Executives know that this is only the beginning. In a survey conducted earlier in 2021, only 11 percent of respondents believed that their current business models would be economically viable through 2023, and almost two-thirds said their companies needed to invest in digital technologies to adapt. This wasn’t just talk; funding of digital and tech initiatives has risen over the course of the pandemic, even as businesses made painful cuts elsewhere. An in-depth study by the McKinsey Global Institute projects that current trends could raise productivity by one percentage point over the next few years. With investment in digitization, telehealthcare, and other rising technologies coming back strongly, productivity improvements could follow.
The big change in consumer behavior during the COVID-19 pandemic has been the shift to e-commerce and remote options. In the United States, e-commerce grew more than three times as quickly from 2019 to 2020 as it had during the previous five years, and many Americans even proved willing to buy cars without literally kicking the tires. Mass retailers’ online sales rose 93 percent in 202012 ; among apparel, fashion, and luxury retailers, online penetration rose to 26 percent, from 16 percent. These changes are sticking—mostly. People are still shopping online much more than they did before the pandemic but at lower levels than they did during its depths.

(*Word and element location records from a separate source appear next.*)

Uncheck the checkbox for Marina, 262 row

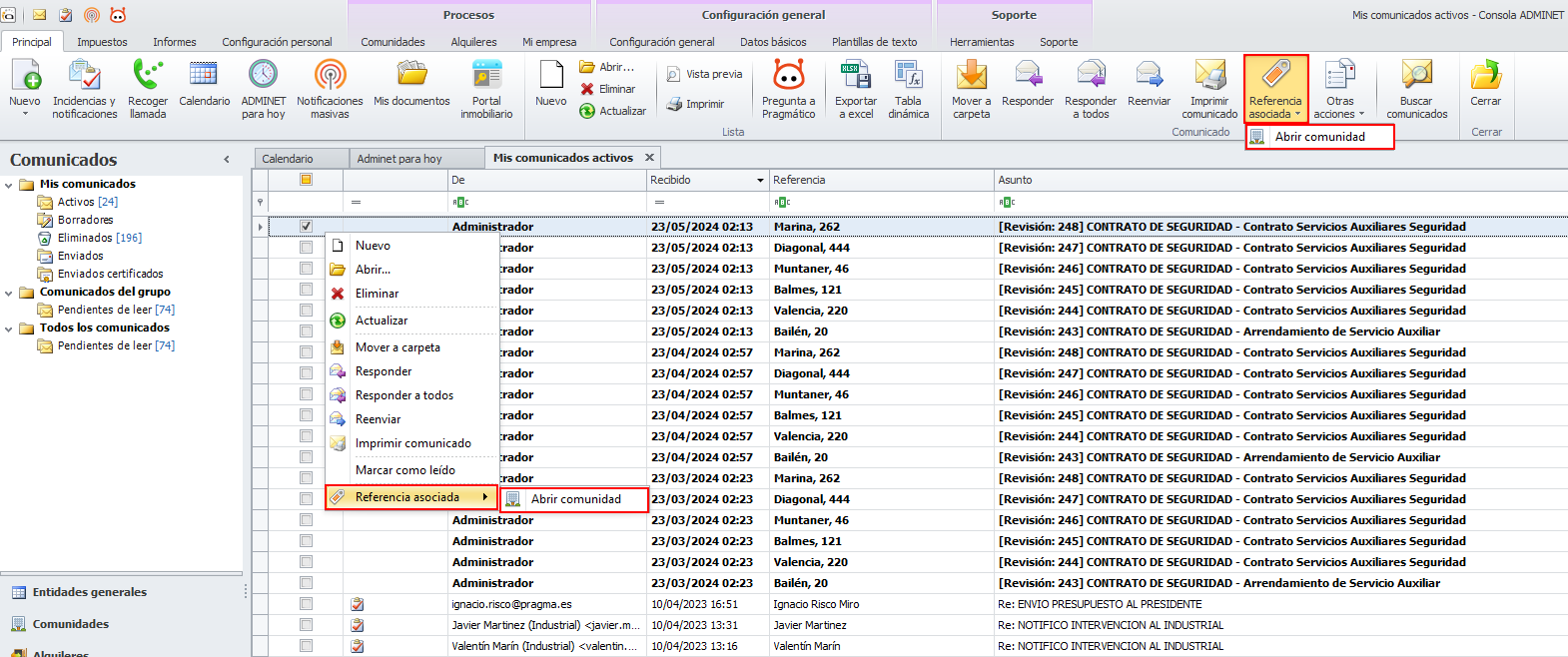[307, 227]
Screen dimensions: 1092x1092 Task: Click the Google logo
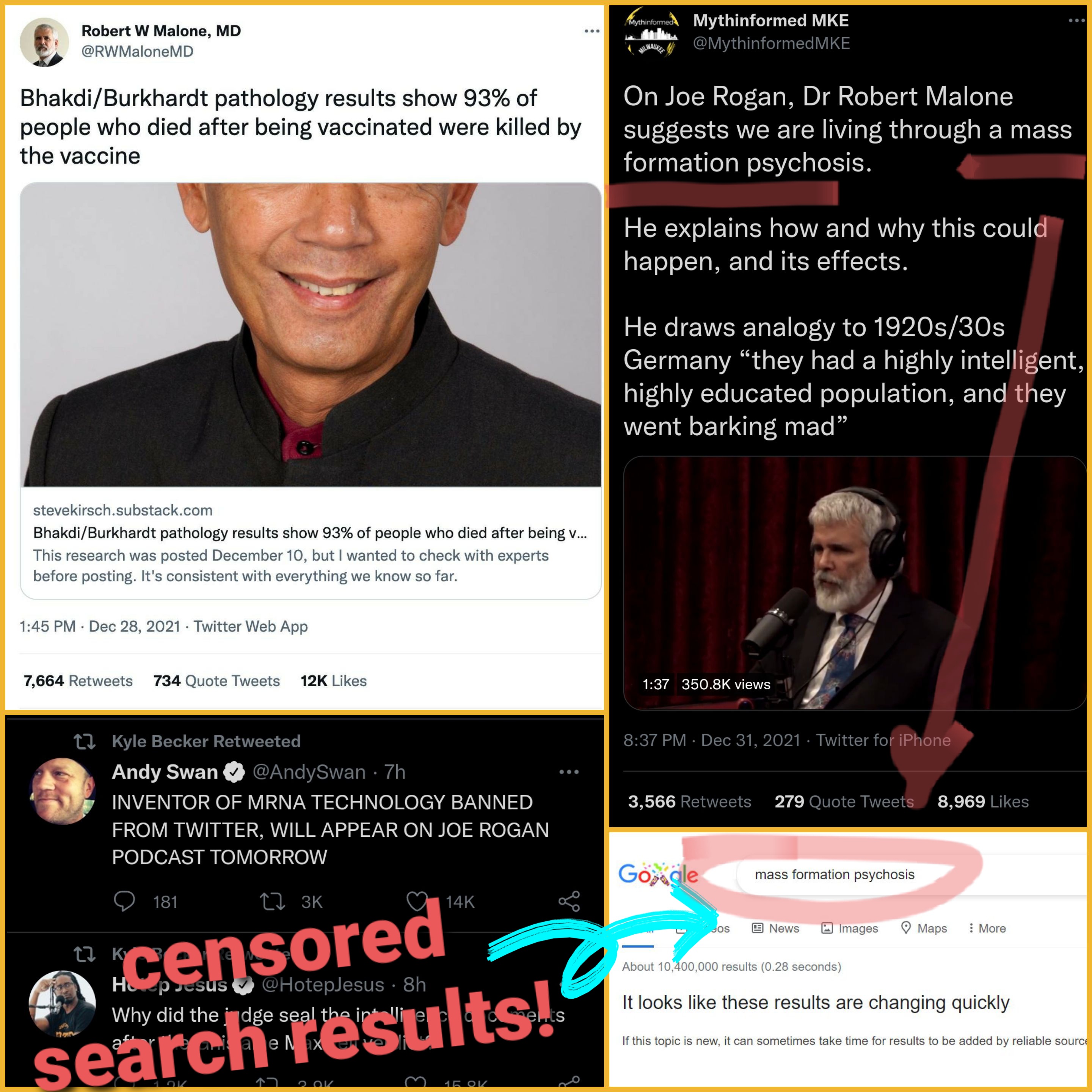[658, 874]
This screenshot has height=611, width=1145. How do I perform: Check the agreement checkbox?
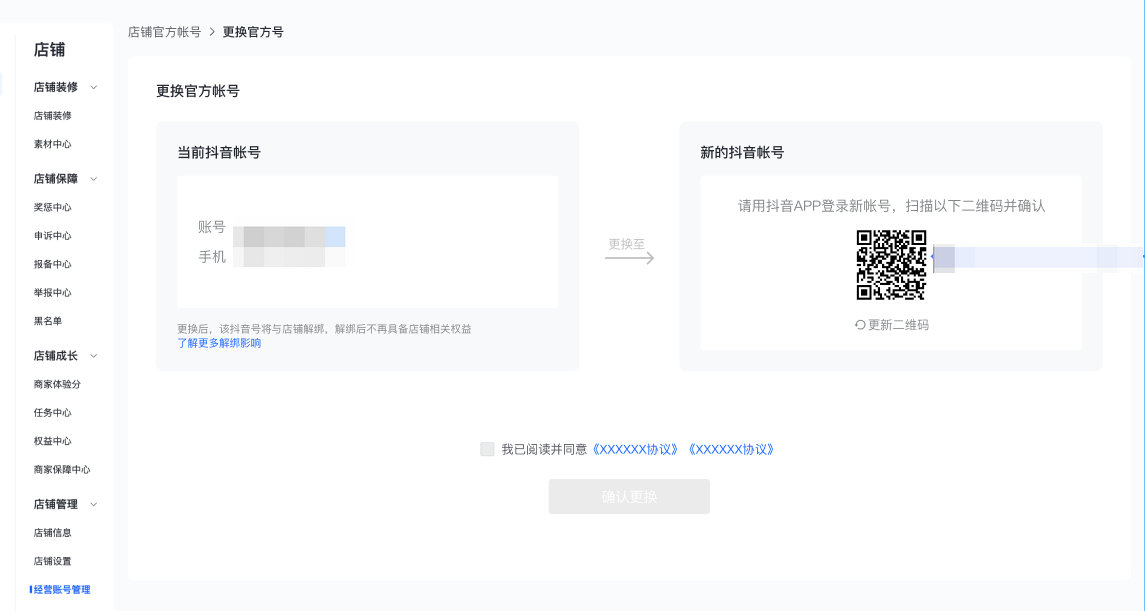(487, 450)
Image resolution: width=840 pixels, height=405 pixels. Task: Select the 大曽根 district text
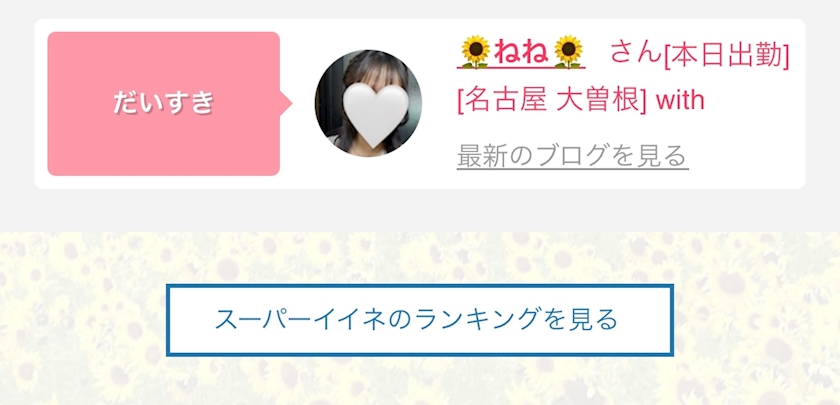(596, 100)
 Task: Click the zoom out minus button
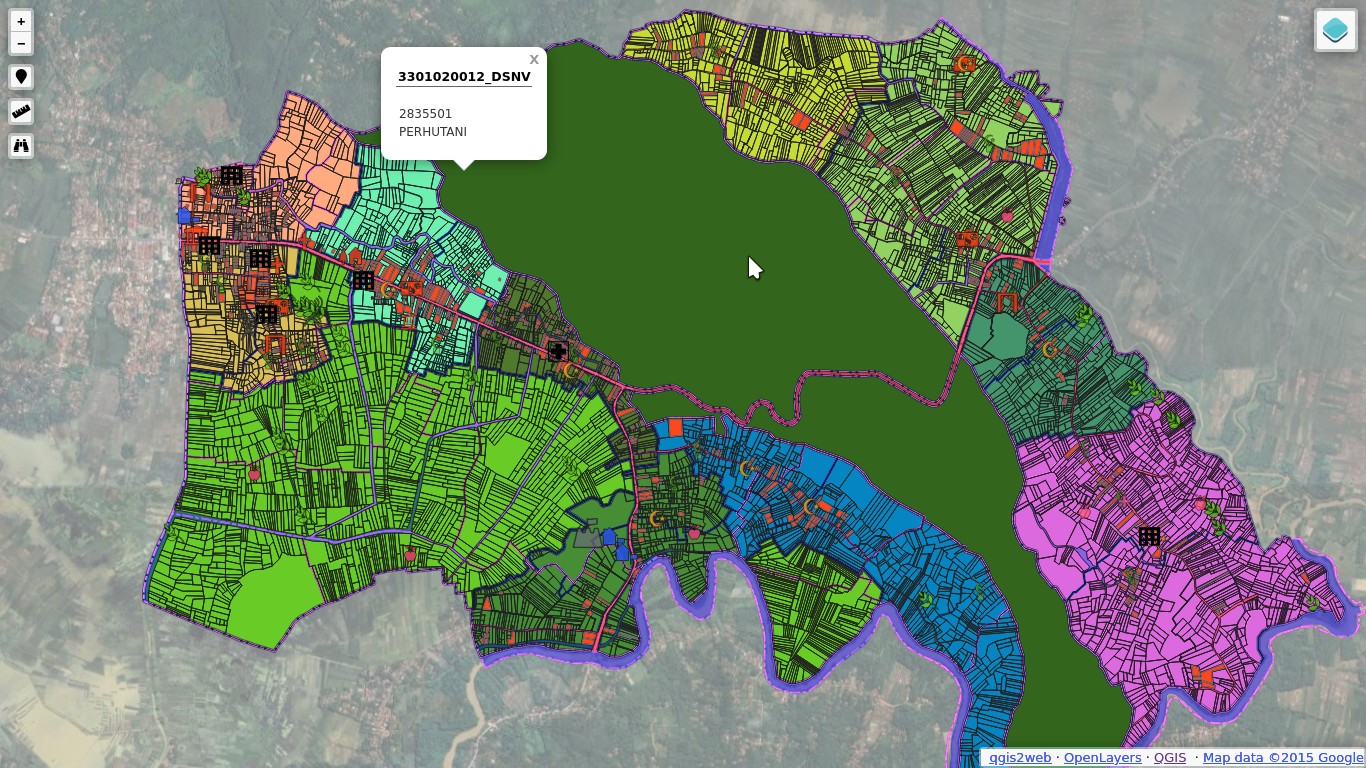(x=21, y=43)
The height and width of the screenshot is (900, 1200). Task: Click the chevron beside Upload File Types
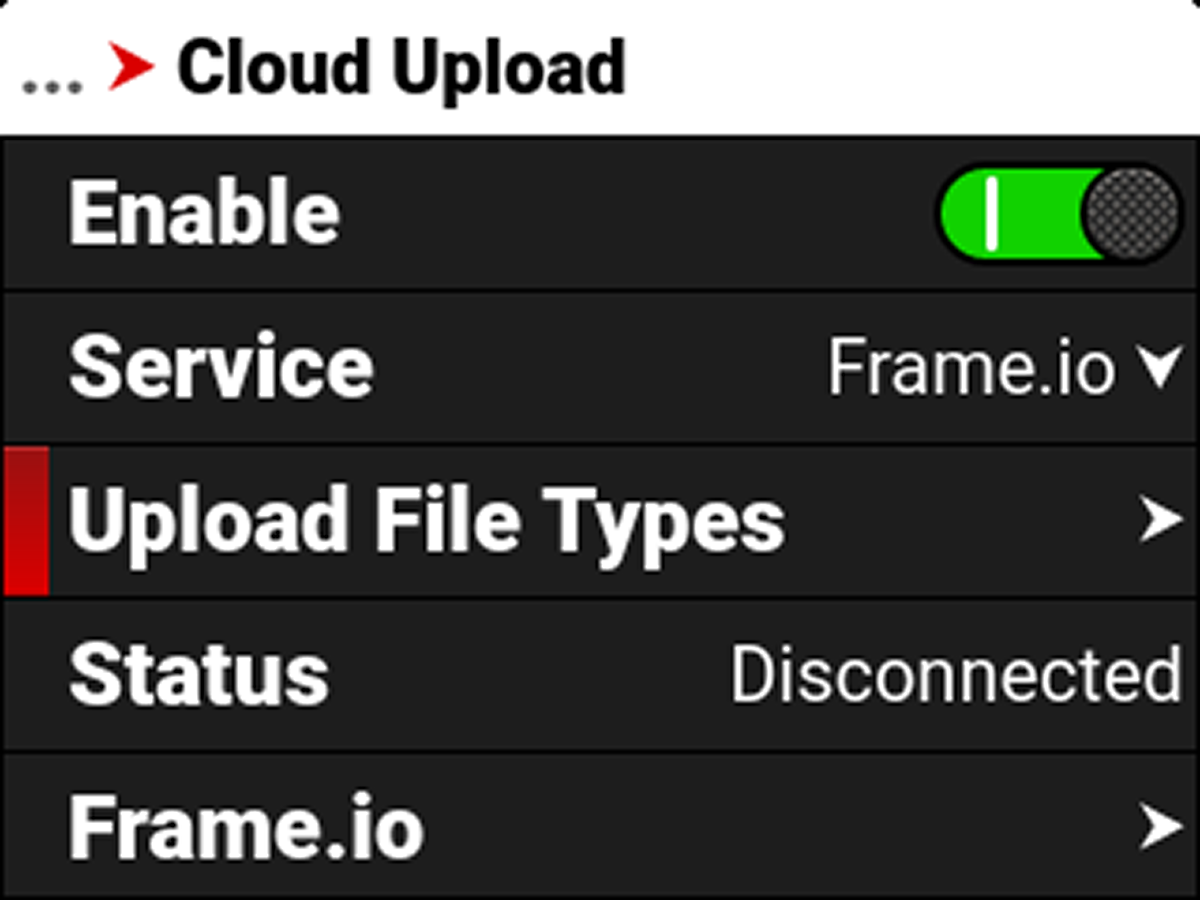click(1160, 521)
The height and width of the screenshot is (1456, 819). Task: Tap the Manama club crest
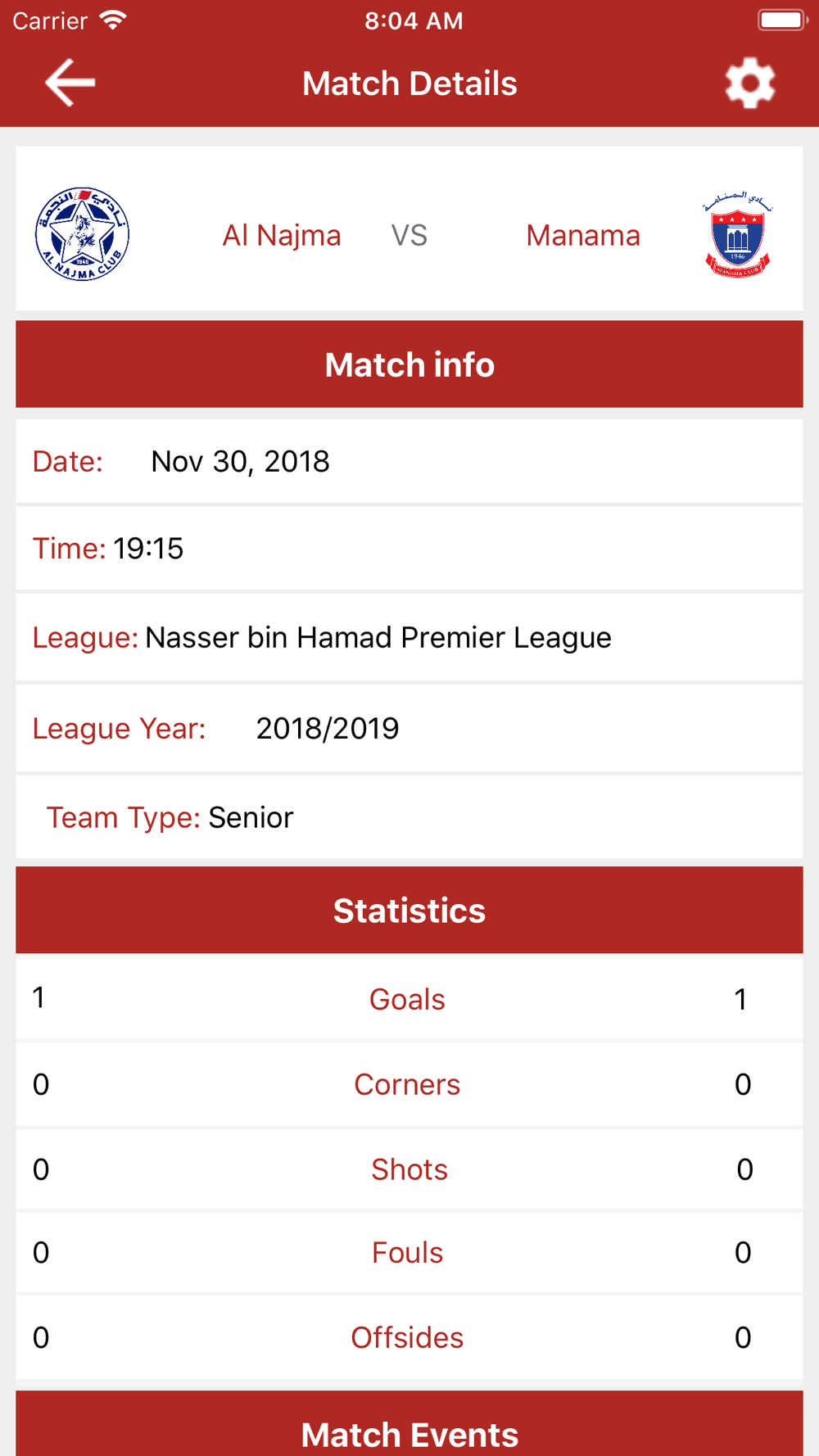[x=737, y=235]
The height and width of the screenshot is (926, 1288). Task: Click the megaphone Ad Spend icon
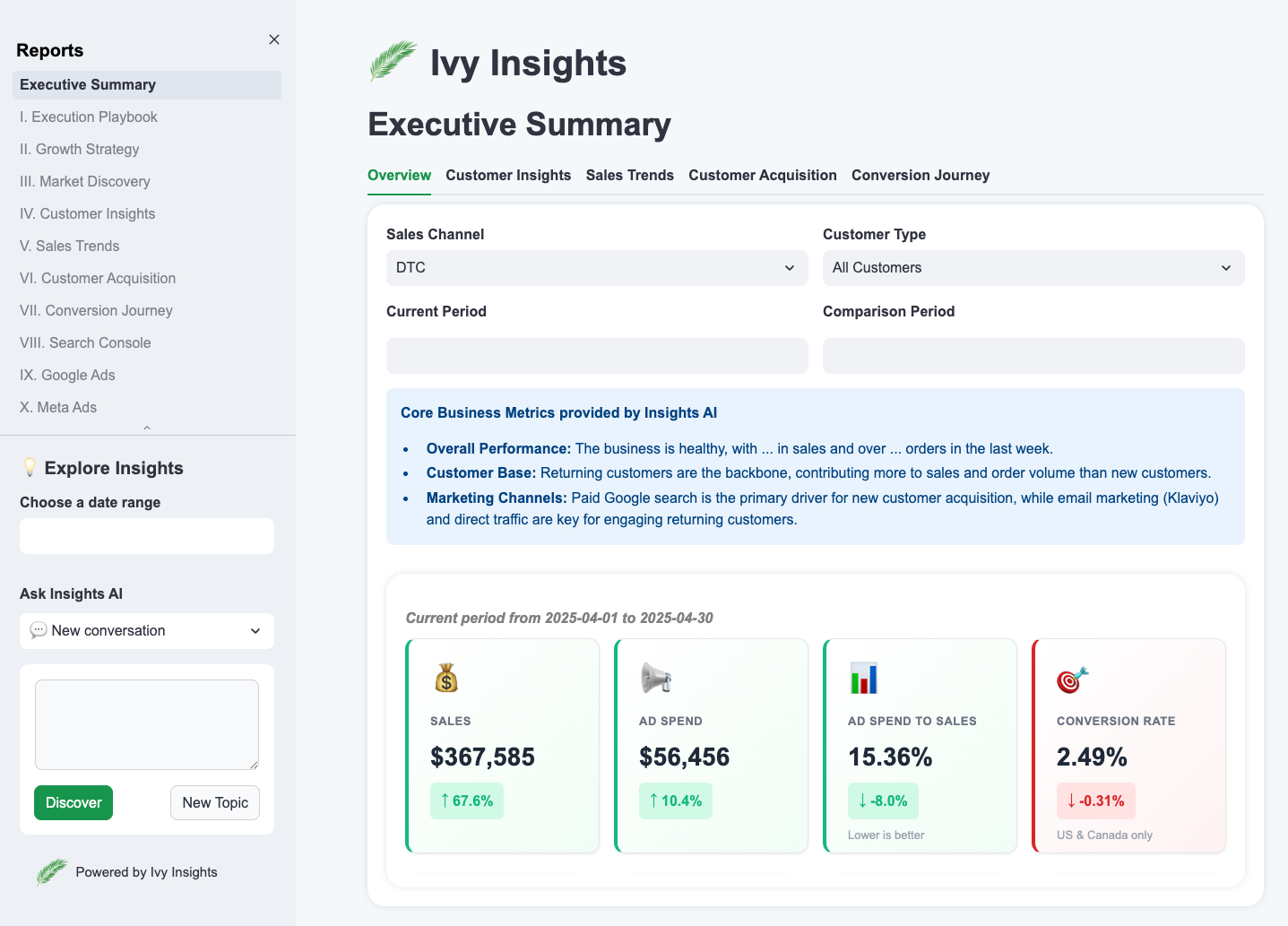pos(655,679)
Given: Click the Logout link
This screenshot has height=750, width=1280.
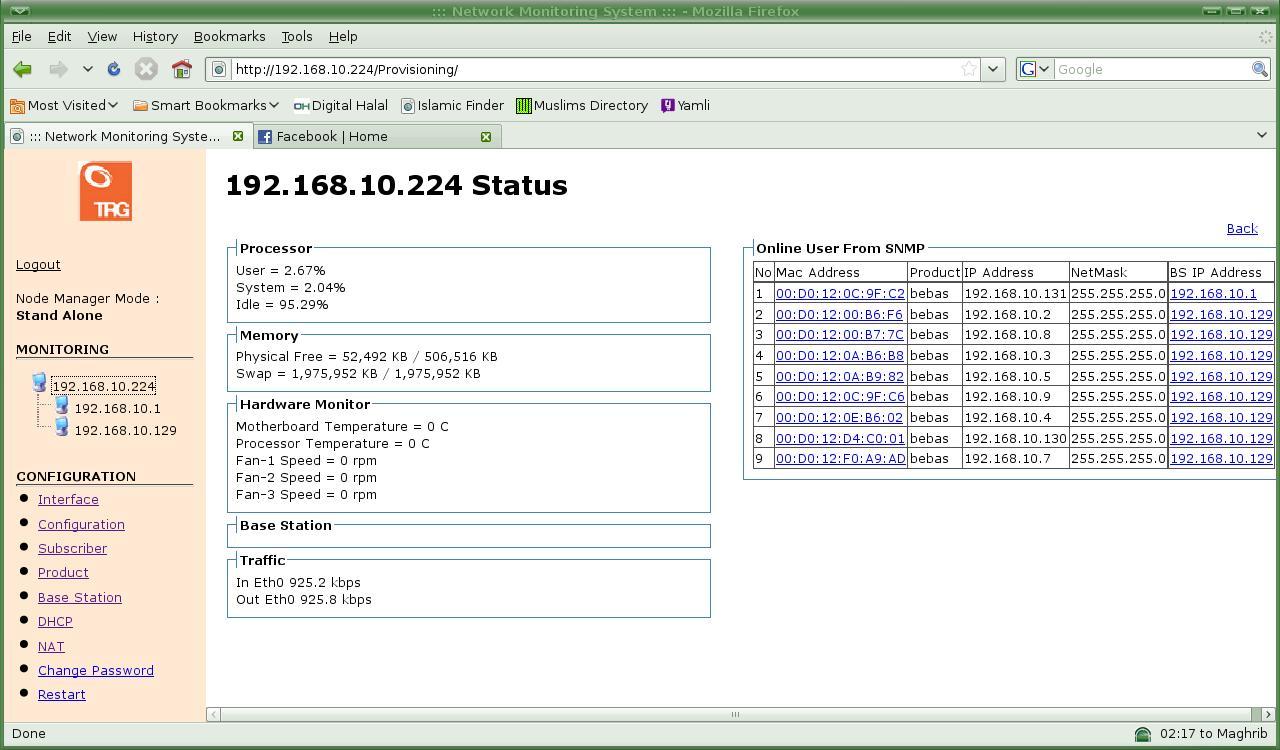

So far, so good—for those doing the buying. For consumer-goods companies and retailers, not so much. Cost cutting can go only so far. Moreover, e-commerce is often less profitable than is in-store shopping. Instead, businesses will need to develop whole new capabilities (including data-driven marketing, distribution management, and sustainability) to create long-term value. E-commerce can drive rather than dilute profitability if companies consider their marketing investments, revenue-growth management, and warehousing and supply-chain costs. And yes, scale helps. While there has been substantial growth among small companies and niche products, bigger is often better.
Omnichannel isn’t just the future. It’s the present, so it needs to be integrated into strategy in a way it often isn’t. A McKinsey survey of retail executives found that two-thirds of them don’t consider the omnichannel implications when they make decisions for stores.